Soirée Louange 14 déc 2015
La Trinité


Kermesse 2015


Première Communion 2015

 

5 novembre 2013 2 05 /11 /novembre /2013 18:49

mamn.jpgLes enfants ont des idées bien arrêtées sur ce qu’est une maman. Exemple dans une classe de petite section. De quoi faire sourire les intéressées, et inviter à réfléchir.

Au cours de la première année de maternelle de notre fille, la maîtresse a demandé à la classe : « Que faut-il pour être une maman ? »

Les réponses ont fusé, sous forme d’échanges spontanés, et le tout a été rapporté dans le cahier de vie.

Voici l’intégralité des réponses données :
– il faut du rouge à lèvres ;
– il faut des boucles d’oreilles ;
– il faut avoir des grands habits ;
– il faut être plus grand ;
– il faudrait un collier, un bracelet ;
– il faut bien changer les bébés ;
– il faut une écharpe ;
– il faut un manteau ;
– il faut un gilet ;
– il faut mettre une couronne pour faire beau ;
– il faut aller promener son bébé ;
– il faut un bonnet pour rouler dans la neige avec des bottes ;
– il faut mettre le bébé dans la poussette ;
– elle va au bureau ;
– les mamans, elles ont des jupes des fois, la mienne, c’est rare !
– il faut travailler ;
– si, parce qu’il faut des enfants ;
– il faut un papa aussi !

Drôle de se voir à travers le regard de ces petits de 3 ans ! Bien des vérités sont dites sur ce qu’est une maman.
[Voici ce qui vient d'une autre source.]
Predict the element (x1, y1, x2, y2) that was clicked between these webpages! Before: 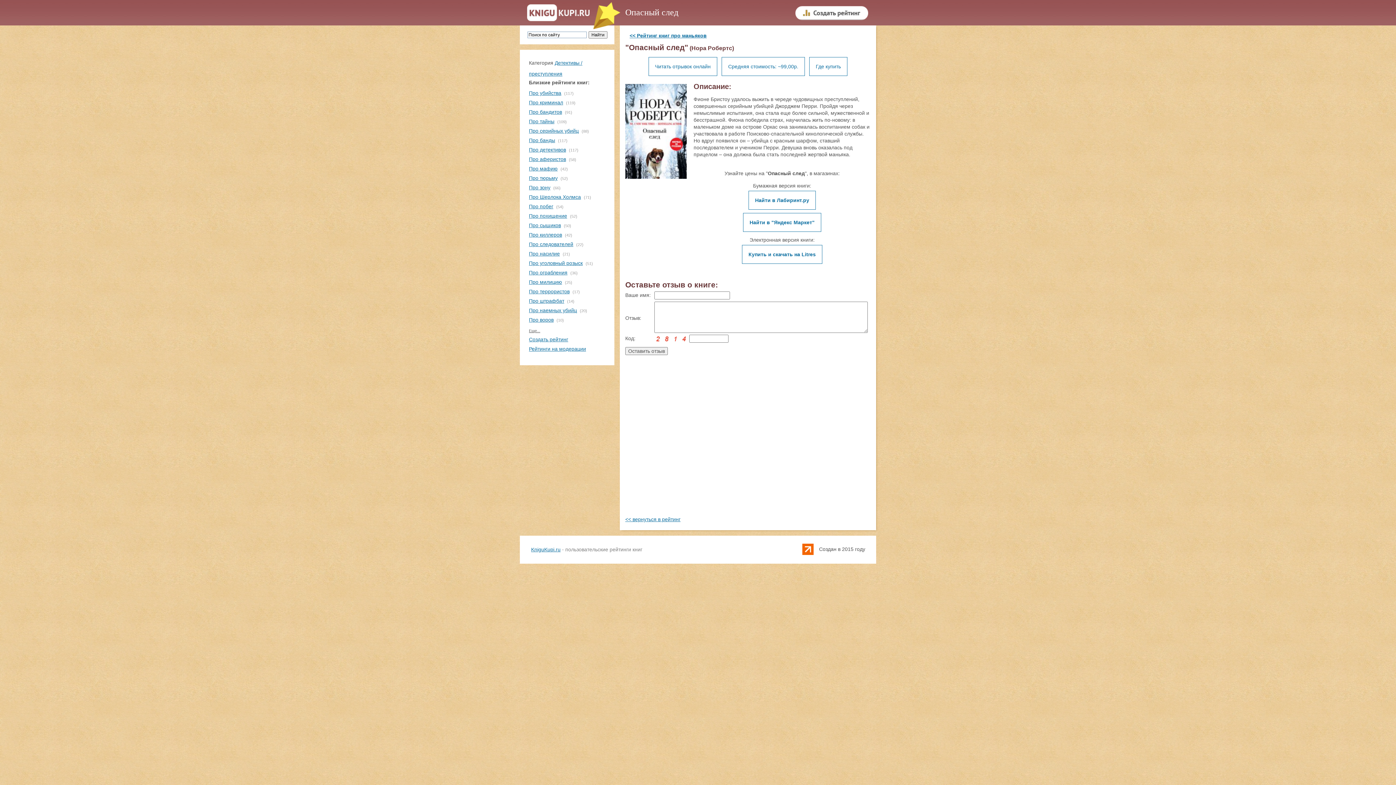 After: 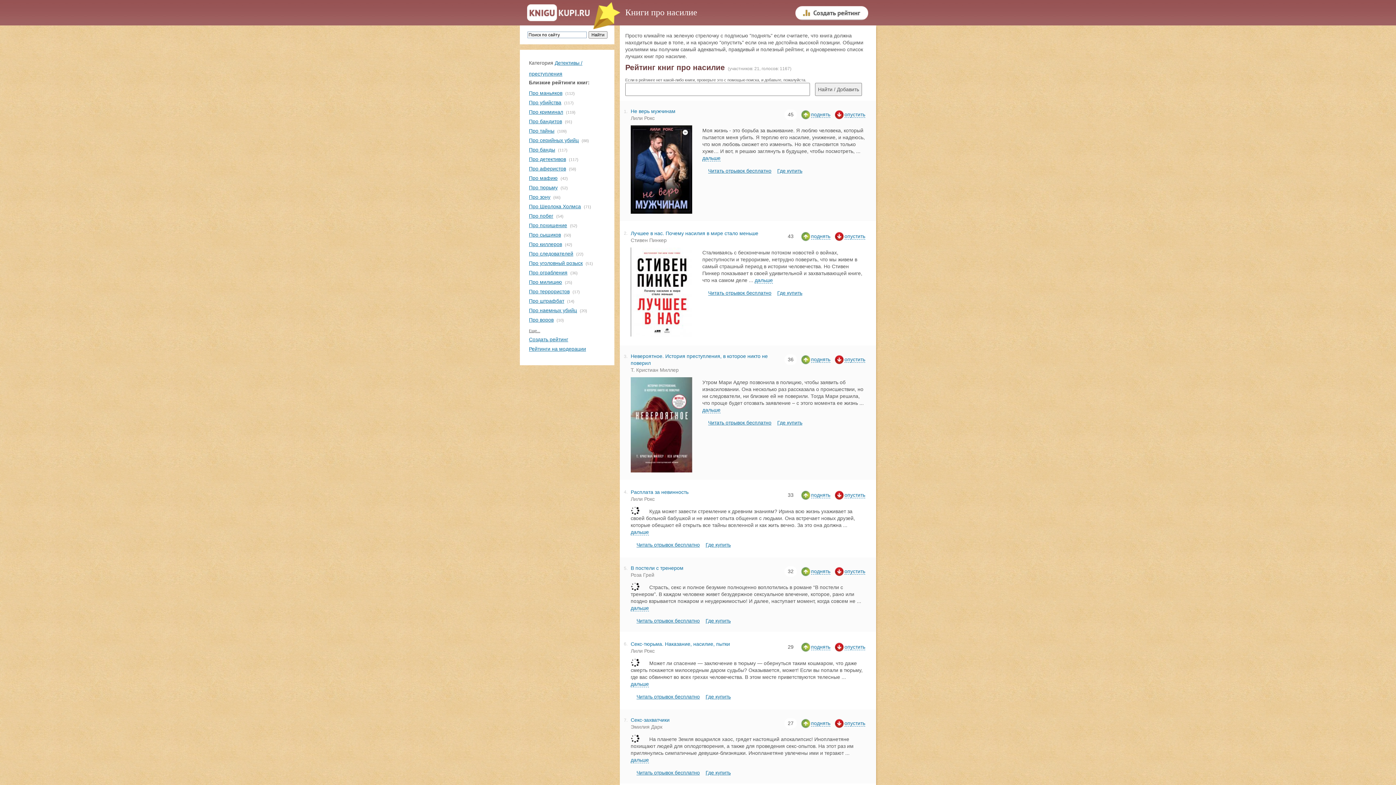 Action: bbox: (529, 250, 560, 256) label: Про насилиеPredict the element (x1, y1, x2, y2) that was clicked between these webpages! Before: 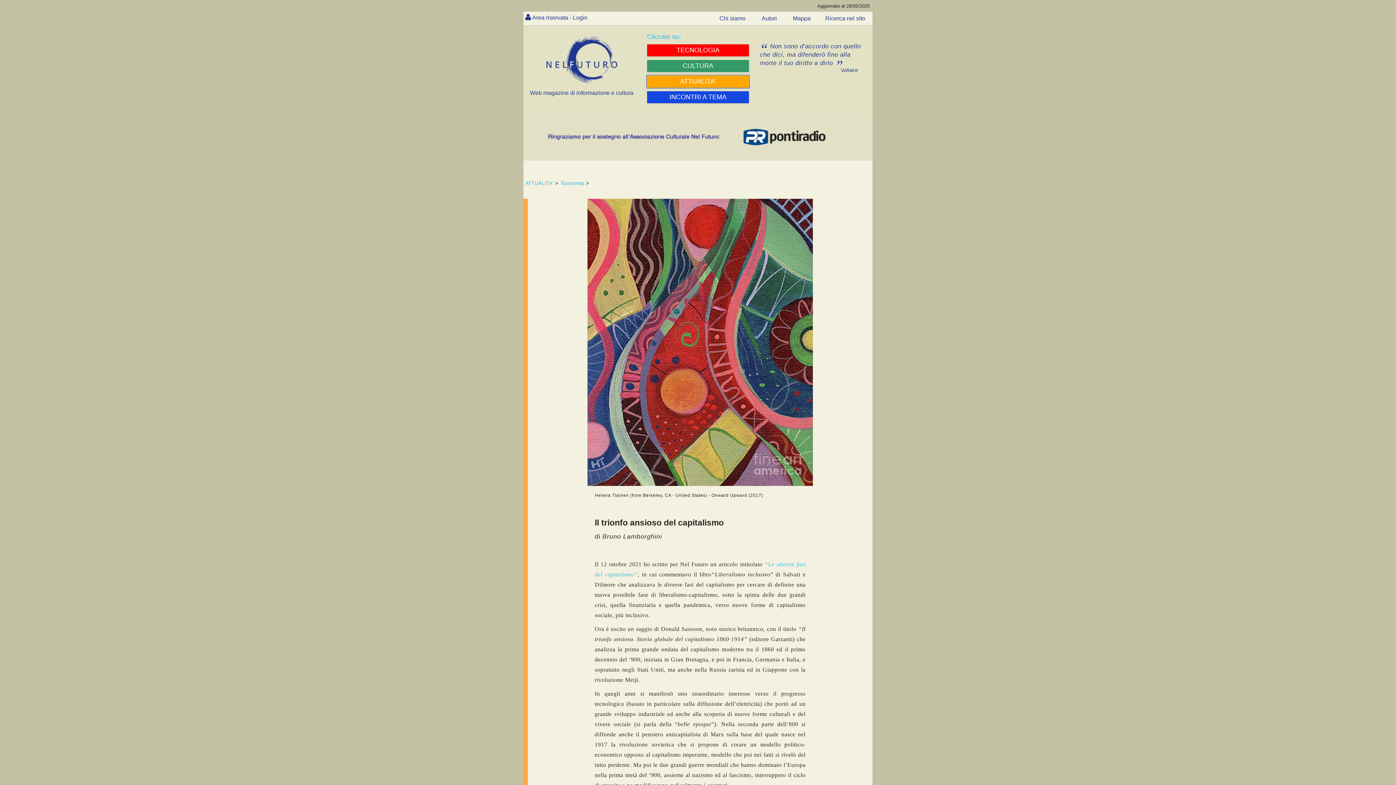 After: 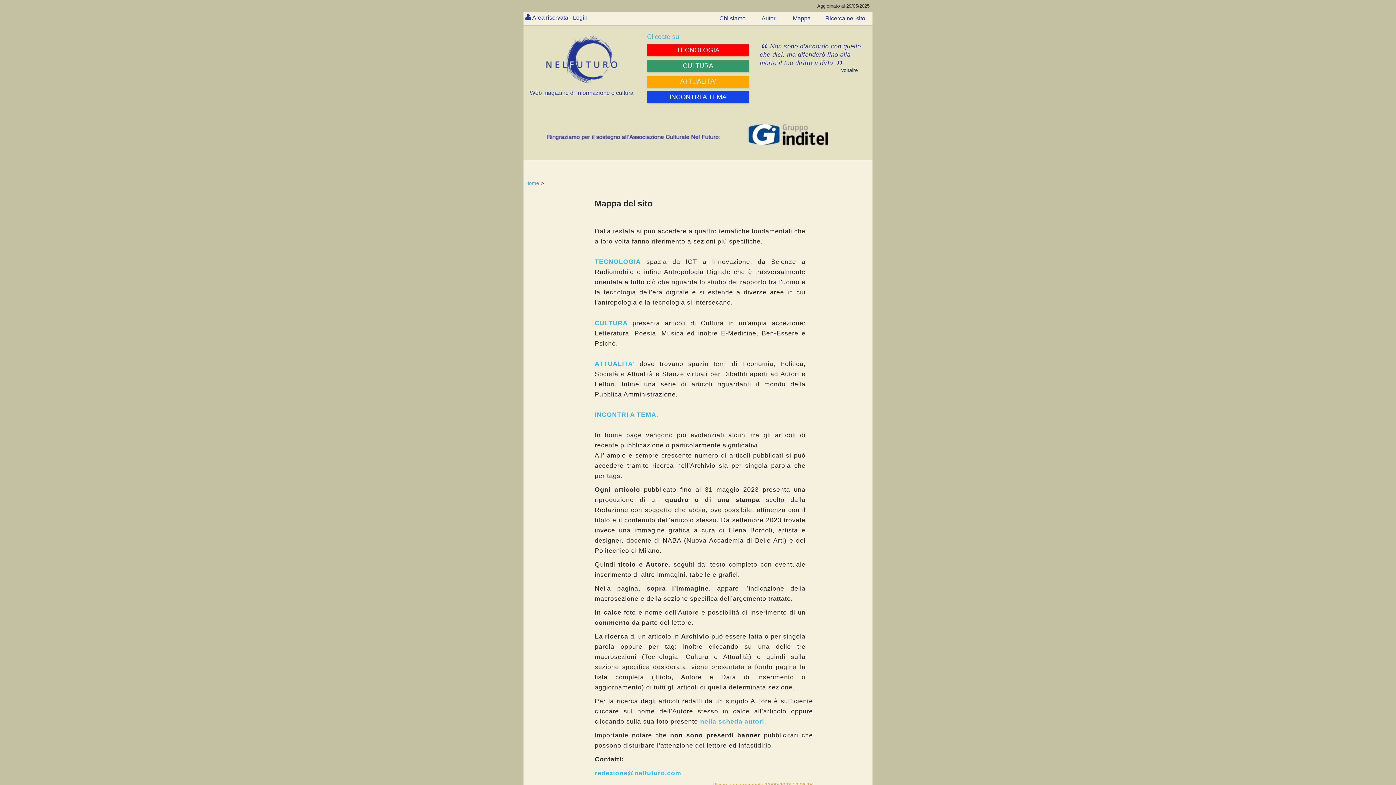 Action: label: Mappa bbox: (789, 11, 814, 25)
Je note en premier lieu la féminité et ses attributs (bijoux, jupe, maquillage, vêtements…). Puis la notion d’adulte (exprimée par « être plus grand », « avoir de grands habits »).

La maternité est bien présente avec les soins à apporter au bébé (change, poussette, promenade), mais aussi la notion de travail (« elle va au bureau », « il faut travailler »). Il y a même une couronne : signe de la fonction royale de la mère de famille ? Mais aussi et surtout « i faut un papa ». Eh oui, pour faire une maman, il faut un papa, et toutes les théories du genre et autres évolutions légales ne changeront rien au bon sens, à la nature, à la vie, à la raison des enfants !

Alors, bien sûr, on peut être une maman en pantalon et sans « rouge à lèvres », laisser son mari changer les couches du bébé, être mère à la maison sans aller au bureau, ou même une famille qui vit sans papa, c’est une réalité. Mais ce qu’il faut pour être une maman, c’est cette attitude d’ouverture à l’autre, à la vie.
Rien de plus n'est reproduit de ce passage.